Amy and I went birding this weekend with some acquaintances from Austin who’d come down to see the Ruddy Ground-Dove. Having found the dove on Friday evening, we made quite a day of Saturday, covering a wide area in and around San Angelo. We managed to take a few pictures along the way.
Our first stop was the South Unit of the San Angelo State Park, which was fairly uneventful. Moving on to the North Unit, we focused on sparrows along the river bottom. We had a lot of success and managed to find Vesper, Song, Lincoln’s, Fox, and best of all White-throated Sparrows.
After lunch, we headed out to an area known as the Lipan Flats, an agricultural area east of town where we hoped to find longspurs or a Merlin. The landscape is bleak (empty dirt fields as far as the eye can see), and therefore I don’t bird the place very often.
It wasn’t long before we got out there that we found a flock of Horned Larks and McCown’s Longspurs. Scanning the flock carefully, a picked out a single Lapland Lonspur in amidst this flock!
It was a good thing that I had, because when we got back to the car and looked through Amy’s notes, we realized that the Wilson’s Snipe seen last weekend wasn’t a new bird for her after all. Thus she started the day at 398. McCown’s Longspur was 399 and Lapland 400. Even more surprising, when we got home and I checked my notes, I learned that I hadn’t seen Lapland Longspur either. Though I generally know exactly what I’ve seen and what I haven’t, I just completely overlooked this species, thinking I had already seen it in the Texas panhandle. So Amy’s 400th was also a new bird for me.

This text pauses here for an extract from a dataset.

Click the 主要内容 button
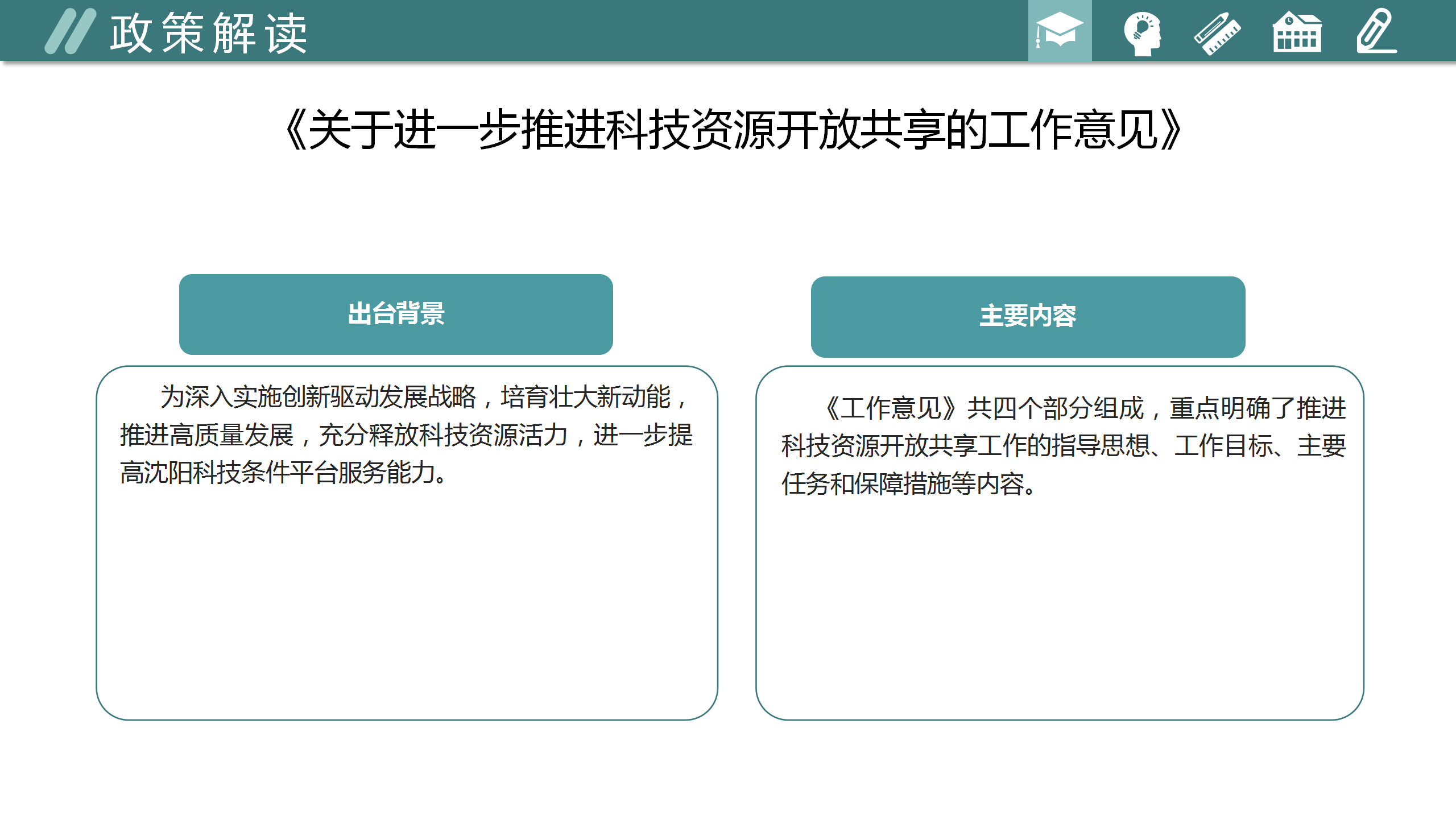This screenshot has height=819, width=1456. [x=1028, y=316]

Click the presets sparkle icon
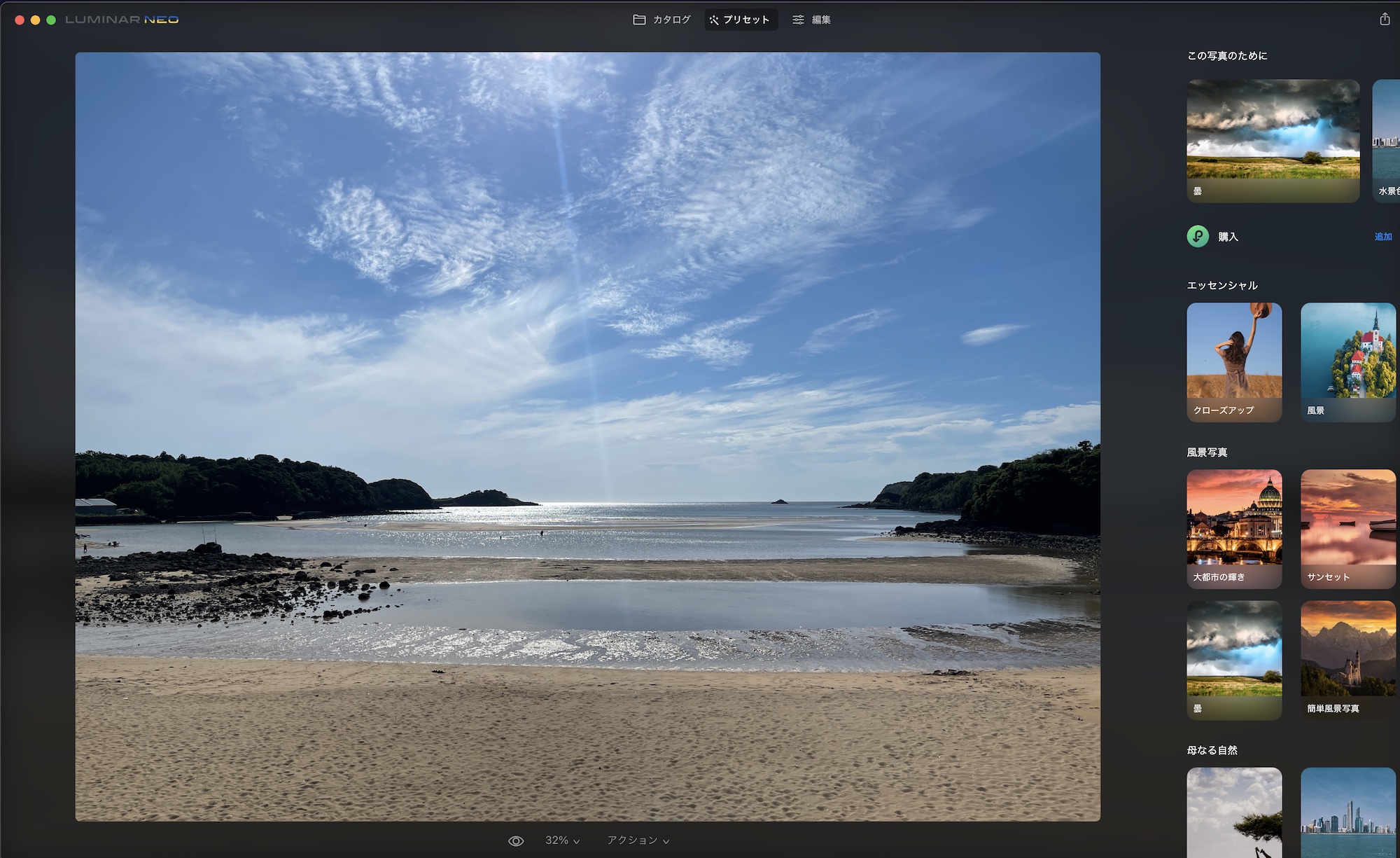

Our final destination was Middle Concho Park along the Concho River. We found this Pine Warbler, which was perhaps the best bird of the day. (Lapland Longspurs are probably here every year, just hard to find and see. Pine Warblers on the other hand are not. This was the first I’ve ever seen in west Texas.) Other highlights included this Rock Wren that was extremely cooperative for the camera.